• Problem to work on:
Without adding anything, give again the lines from the one holding "You are a computer-use" through the final line of the records, exactly, with both ends included and pictures dropped.
================
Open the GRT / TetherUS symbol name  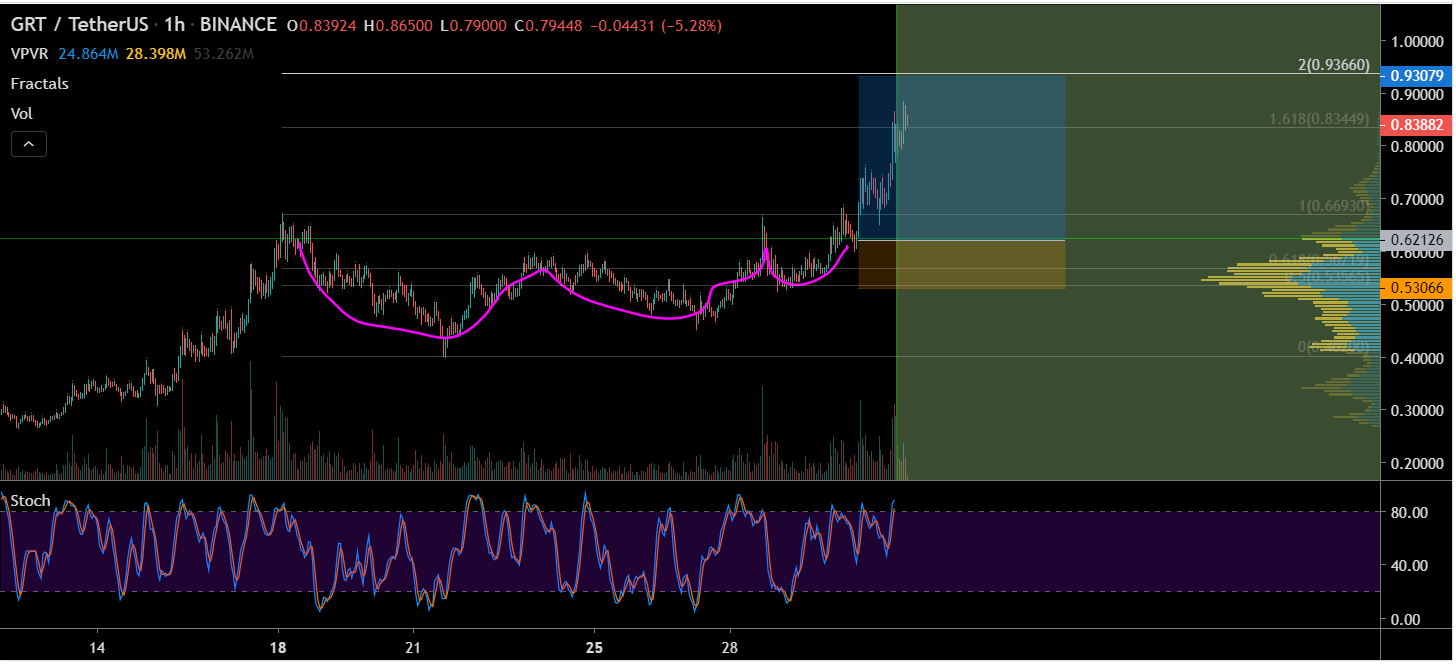click(78, 24)
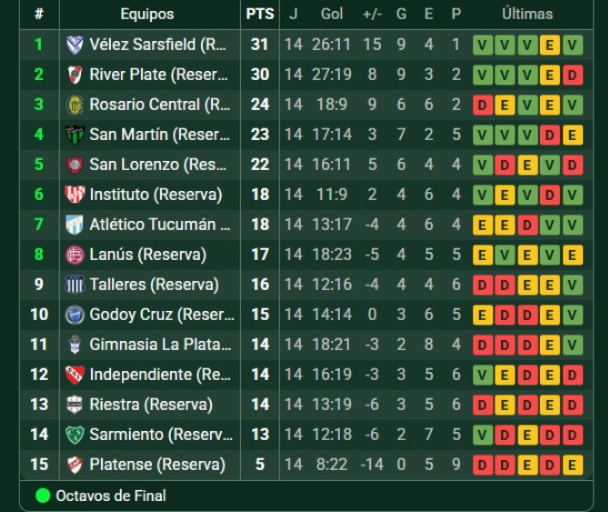
Task: Click the Vélez Sarsfield team crest
Action: pyautogui.click(x=74, y=45)
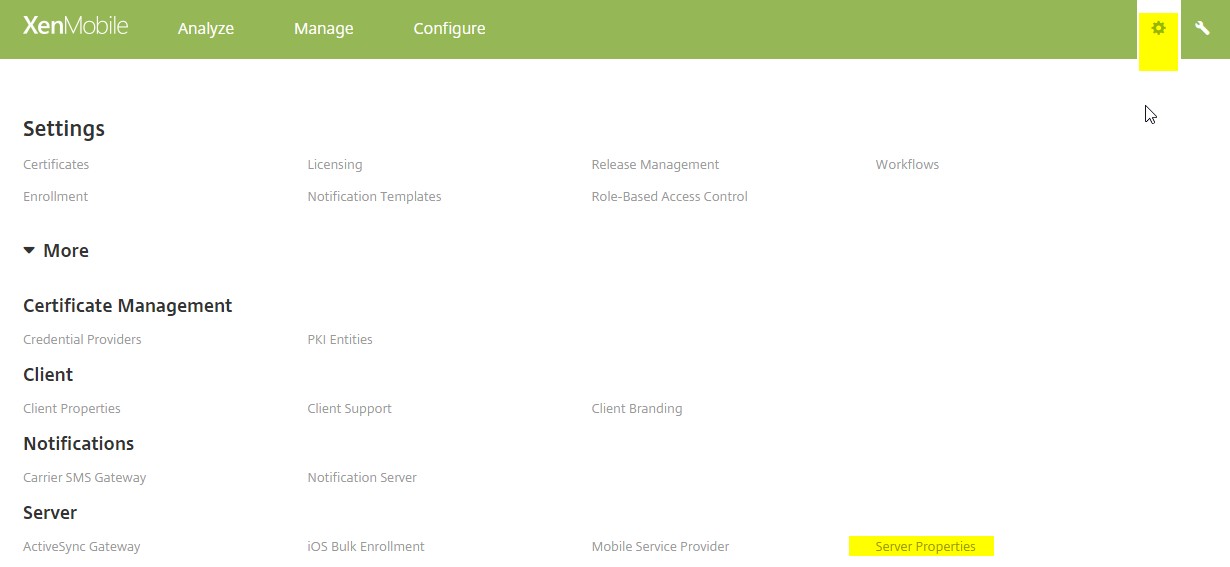Click the settings gear icon
The height and width of the screenshot is (567, 1230).
[1158, 29]
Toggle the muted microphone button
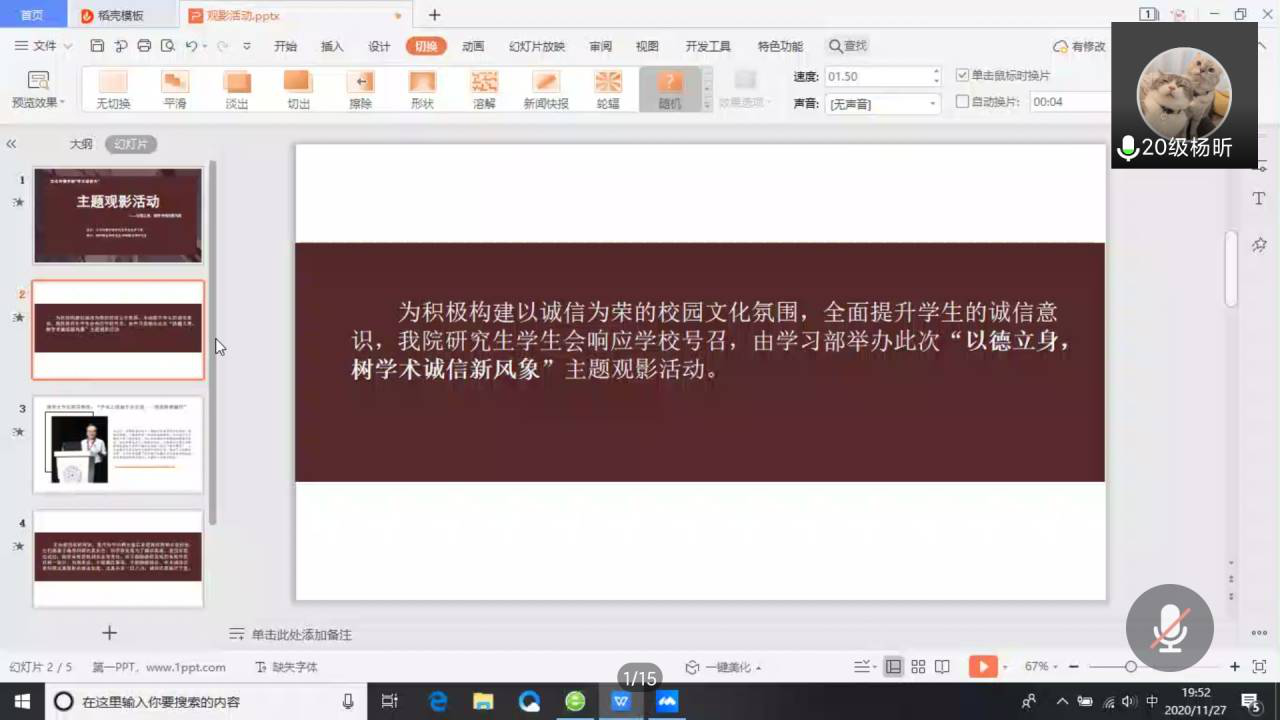The height and width of the screenshot is (720, 1280). (x=1169, y=628)
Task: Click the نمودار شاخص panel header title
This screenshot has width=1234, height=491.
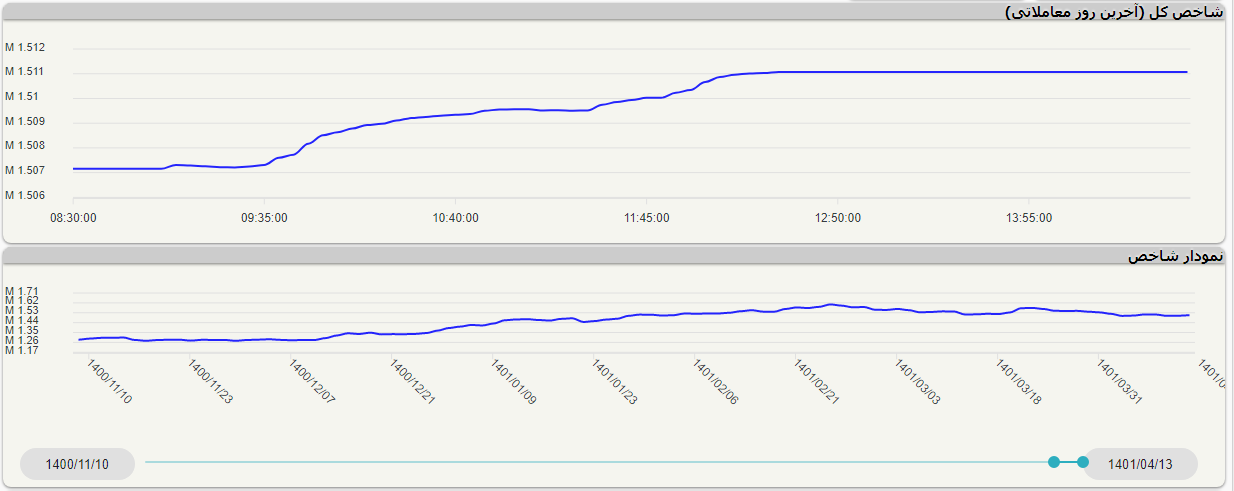Action: click(x=1174, y=257)
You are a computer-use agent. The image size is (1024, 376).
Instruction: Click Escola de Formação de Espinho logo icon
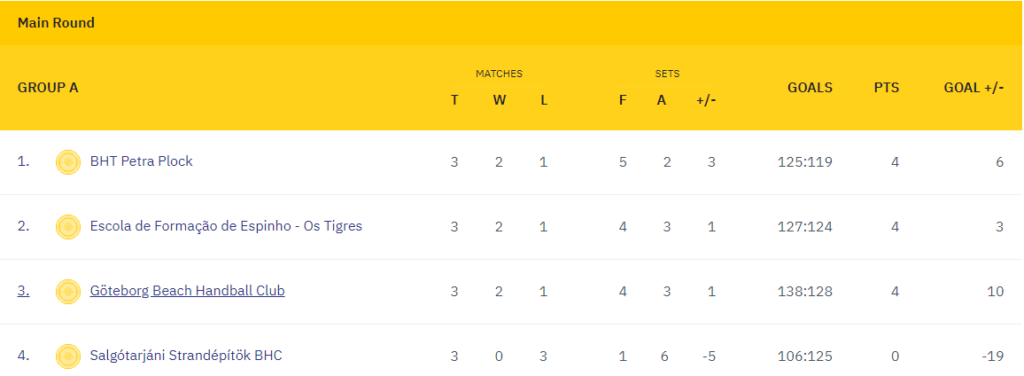pyautogui.click(x=68, y=227)
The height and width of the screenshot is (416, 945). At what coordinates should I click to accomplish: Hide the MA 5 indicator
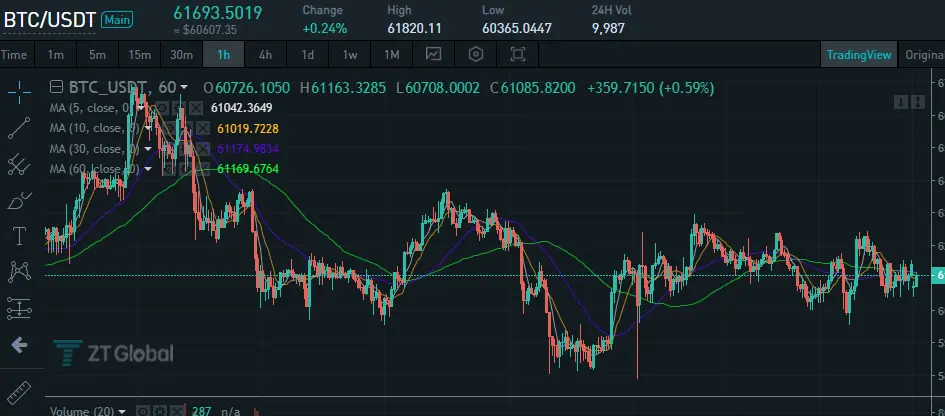coord(162,107)
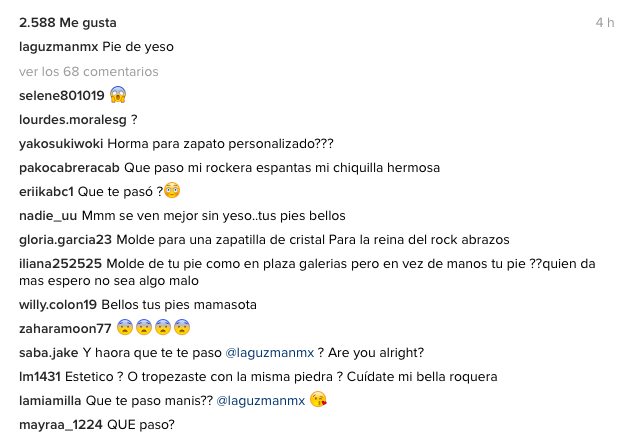
Task: Open selene801019 user profile
Action: pyautogui.click(x=62, y=96)
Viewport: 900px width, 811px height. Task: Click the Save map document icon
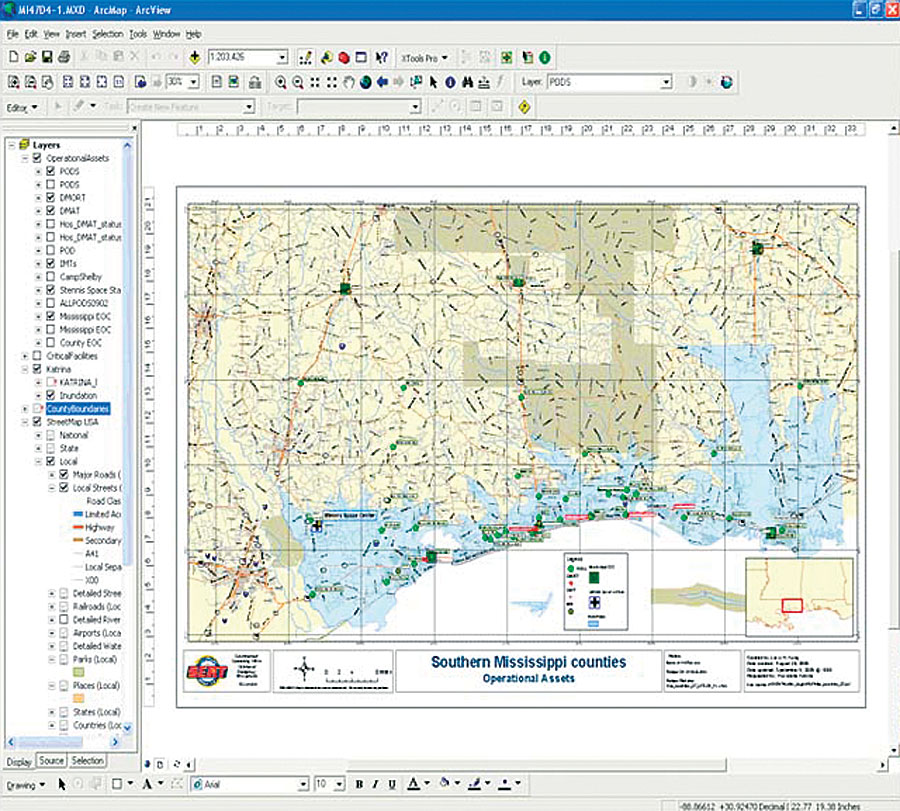(46, 58)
================
• Task answer:
You are a computer-use agent. The image size is (1024, 376).
Instruction: Click Escola de Formação de Espinho logo icon
pyautogui.click(x=68, y=227)
The height and width of the screenshot is (416, 945). At what coordinates should I click to accomplish: Hide the MA 5 indicator
coord(162,107)
Task: Open selene801019 user profile
Action: pyautogui.click(x=62, y=96)
Viewport: 900px width, 811px height. Task: Click the Save map document icon
(46, 58)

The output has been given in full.